I have 3 peach trees and one apricot now… glutton for punishment :frowning:

I just noticed this post. What makes captan difficult is that it washes off in rain and commercial growers reapply it after every heavy rain. Without rain I guess it protects for about 2 weeks because a 2 week sched is usually what’s recommended.

I use Indar but prop. is supposed to be about as effective and is available from two companies in smaller quantities. Both are locally systemic and don’t wash off in rain, which is huge.

At most sites here I actually get peaches in with a single early summer app of Indar and Cap at highest rates. It never takes more than two as long as the customer isn’t looking for pristine fruit.

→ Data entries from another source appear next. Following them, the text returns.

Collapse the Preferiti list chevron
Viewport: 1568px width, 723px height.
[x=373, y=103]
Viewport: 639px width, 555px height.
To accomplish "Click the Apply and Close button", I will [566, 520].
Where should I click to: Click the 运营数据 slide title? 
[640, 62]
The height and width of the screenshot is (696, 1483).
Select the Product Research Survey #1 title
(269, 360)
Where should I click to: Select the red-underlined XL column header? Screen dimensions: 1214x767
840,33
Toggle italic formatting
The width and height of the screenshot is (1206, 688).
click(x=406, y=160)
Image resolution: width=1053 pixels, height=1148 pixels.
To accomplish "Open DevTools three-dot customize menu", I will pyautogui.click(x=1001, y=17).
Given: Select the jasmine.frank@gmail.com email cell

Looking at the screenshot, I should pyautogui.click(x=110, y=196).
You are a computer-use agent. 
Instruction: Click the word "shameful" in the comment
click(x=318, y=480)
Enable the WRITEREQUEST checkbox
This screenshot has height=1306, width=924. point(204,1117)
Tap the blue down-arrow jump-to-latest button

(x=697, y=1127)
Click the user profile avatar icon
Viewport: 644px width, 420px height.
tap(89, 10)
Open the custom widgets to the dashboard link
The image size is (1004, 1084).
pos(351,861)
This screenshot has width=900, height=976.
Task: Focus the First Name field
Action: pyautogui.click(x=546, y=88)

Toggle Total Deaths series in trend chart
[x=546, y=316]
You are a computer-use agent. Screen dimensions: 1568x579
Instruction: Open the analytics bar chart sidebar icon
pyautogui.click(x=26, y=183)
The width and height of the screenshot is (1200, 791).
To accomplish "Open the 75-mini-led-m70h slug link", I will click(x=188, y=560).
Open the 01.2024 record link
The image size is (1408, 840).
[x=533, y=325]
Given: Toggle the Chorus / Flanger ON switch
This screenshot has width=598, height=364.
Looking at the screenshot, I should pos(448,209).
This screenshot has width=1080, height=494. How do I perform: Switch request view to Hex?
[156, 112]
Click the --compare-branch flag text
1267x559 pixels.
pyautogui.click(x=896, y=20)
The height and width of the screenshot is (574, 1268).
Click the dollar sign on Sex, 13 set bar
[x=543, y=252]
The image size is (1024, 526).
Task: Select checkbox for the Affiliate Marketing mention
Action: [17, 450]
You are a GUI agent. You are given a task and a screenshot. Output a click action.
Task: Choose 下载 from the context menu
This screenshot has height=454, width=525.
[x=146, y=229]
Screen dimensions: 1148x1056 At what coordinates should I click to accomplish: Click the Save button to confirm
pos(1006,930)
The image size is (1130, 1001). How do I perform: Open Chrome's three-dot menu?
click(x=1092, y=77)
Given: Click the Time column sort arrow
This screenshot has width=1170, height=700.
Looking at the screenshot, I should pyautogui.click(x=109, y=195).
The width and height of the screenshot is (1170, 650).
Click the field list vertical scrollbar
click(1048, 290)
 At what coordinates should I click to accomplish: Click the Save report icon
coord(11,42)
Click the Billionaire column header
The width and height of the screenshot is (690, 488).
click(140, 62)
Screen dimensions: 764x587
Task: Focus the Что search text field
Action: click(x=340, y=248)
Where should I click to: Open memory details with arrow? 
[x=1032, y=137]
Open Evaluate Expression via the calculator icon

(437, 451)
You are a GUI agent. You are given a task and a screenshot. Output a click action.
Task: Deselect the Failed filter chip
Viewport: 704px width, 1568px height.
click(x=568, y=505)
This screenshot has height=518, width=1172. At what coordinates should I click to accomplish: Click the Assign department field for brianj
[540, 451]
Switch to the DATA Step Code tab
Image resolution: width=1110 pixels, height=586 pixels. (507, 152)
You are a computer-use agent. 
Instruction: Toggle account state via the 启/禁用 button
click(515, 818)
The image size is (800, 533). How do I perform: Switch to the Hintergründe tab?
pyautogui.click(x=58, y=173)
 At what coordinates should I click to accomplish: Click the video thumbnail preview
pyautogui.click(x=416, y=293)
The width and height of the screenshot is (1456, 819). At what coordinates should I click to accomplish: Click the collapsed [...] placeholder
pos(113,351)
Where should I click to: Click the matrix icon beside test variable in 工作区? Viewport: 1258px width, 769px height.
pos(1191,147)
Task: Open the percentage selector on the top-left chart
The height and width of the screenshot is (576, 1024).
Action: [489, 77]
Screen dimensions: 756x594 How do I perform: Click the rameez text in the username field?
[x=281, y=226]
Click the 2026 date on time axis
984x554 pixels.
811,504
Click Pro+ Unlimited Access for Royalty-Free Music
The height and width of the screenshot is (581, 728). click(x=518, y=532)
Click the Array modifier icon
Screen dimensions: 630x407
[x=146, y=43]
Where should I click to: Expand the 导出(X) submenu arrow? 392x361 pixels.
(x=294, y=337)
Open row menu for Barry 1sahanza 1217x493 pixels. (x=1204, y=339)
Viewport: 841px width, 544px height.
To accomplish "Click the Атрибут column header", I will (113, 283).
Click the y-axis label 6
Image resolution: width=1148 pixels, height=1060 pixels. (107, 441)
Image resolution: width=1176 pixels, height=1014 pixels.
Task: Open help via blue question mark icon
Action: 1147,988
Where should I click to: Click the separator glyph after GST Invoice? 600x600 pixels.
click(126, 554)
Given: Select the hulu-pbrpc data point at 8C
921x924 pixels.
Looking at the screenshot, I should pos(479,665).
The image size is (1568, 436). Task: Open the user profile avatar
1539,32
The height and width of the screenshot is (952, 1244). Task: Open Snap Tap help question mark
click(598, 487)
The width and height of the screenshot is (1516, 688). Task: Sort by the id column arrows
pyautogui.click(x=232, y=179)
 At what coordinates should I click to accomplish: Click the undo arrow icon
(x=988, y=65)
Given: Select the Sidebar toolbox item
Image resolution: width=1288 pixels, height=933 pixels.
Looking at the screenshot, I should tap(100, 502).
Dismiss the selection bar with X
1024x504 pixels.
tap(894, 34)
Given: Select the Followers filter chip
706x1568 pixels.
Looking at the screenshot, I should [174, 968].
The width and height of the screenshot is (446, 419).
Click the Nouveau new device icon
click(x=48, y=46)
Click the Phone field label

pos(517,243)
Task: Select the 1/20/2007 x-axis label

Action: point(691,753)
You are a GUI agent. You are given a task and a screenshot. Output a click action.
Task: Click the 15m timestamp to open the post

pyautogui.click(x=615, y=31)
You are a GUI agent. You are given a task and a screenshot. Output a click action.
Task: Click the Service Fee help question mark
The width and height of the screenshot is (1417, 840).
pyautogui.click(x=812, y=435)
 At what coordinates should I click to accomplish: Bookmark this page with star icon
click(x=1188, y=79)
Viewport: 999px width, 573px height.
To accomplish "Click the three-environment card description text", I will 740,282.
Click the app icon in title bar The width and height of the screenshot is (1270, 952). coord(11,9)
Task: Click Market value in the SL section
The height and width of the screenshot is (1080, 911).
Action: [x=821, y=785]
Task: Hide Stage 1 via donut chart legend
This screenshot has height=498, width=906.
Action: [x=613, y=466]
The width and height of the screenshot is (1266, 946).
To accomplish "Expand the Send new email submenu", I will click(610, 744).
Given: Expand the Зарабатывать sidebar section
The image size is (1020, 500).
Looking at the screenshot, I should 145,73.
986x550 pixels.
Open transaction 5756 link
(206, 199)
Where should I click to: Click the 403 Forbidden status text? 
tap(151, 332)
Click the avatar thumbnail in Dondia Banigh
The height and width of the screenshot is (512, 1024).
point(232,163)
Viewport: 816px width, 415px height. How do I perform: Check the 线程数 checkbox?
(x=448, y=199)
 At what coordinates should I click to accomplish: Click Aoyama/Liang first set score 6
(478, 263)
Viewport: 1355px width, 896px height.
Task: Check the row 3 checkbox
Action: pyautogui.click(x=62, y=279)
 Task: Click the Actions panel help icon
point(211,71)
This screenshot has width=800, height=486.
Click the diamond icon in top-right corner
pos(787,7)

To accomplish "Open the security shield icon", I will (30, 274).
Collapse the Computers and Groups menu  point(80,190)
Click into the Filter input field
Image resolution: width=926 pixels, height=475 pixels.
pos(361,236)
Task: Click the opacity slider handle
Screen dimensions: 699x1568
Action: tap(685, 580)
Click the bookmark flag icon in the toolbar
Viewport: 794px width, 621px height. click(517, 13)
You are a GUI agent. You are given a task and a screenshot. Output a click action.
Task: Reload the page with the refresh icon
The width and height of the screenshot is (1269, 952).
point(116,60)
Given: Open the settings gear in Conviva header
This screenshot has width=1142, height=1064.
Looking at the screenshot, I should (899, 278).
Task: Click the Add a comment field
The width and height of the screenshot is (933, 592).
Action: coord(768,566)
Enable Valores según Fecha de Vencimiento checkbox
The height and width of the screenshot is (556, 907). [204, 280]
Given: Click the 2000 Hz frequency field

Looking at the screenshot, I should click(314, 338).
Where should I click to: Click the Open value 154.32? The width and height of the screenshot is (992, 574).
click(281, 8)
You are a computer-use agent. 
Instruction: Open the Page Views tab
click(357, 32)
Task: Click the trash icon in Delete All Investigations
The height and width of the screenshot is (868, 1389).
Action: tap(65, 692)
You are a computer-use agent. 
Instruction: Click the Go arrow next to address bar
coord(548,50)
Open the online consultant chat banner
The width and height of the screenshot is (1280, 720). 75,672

Drew’s comment about two varieties being more effective is not really embraced by commercial fruit growers to my knowledge. The reason they don’t depend on Indar and other single mode pesticides alone is the possible development of resistance, but as I keep writing here and seem to be yelling into the night, resistance is a much larger problem when you are managing thousands of same species trees at a single site.

I’ve never seen a study, but I have a hunch it takes more than 10 times as long on average to develop resistance at a site with a tenth of the trees. I’ve yet to have a site I manage develop resistance to Indar after 20 years.

This guide tells what materials you can use to get sound fruit. Spray Schedule- Synthetic Materials - #17 by MES111

@alan Did you mean to link to post #1 in the thread rather than post #17? Post #17 has been deleted.

Post #1

Steve,

The amount of fungal pest pressure really depends on the location. My guess is your location in zone 4 Maine wouldn’t have near the pest pressure in humid hot areas like TN or KY.

we dont have as much heat but summers still get pretty humid here. thunder storms in mid summer fuel it. its been mid 80’s and 70-80% humidity all week. of course the length of time its like that is much shorter.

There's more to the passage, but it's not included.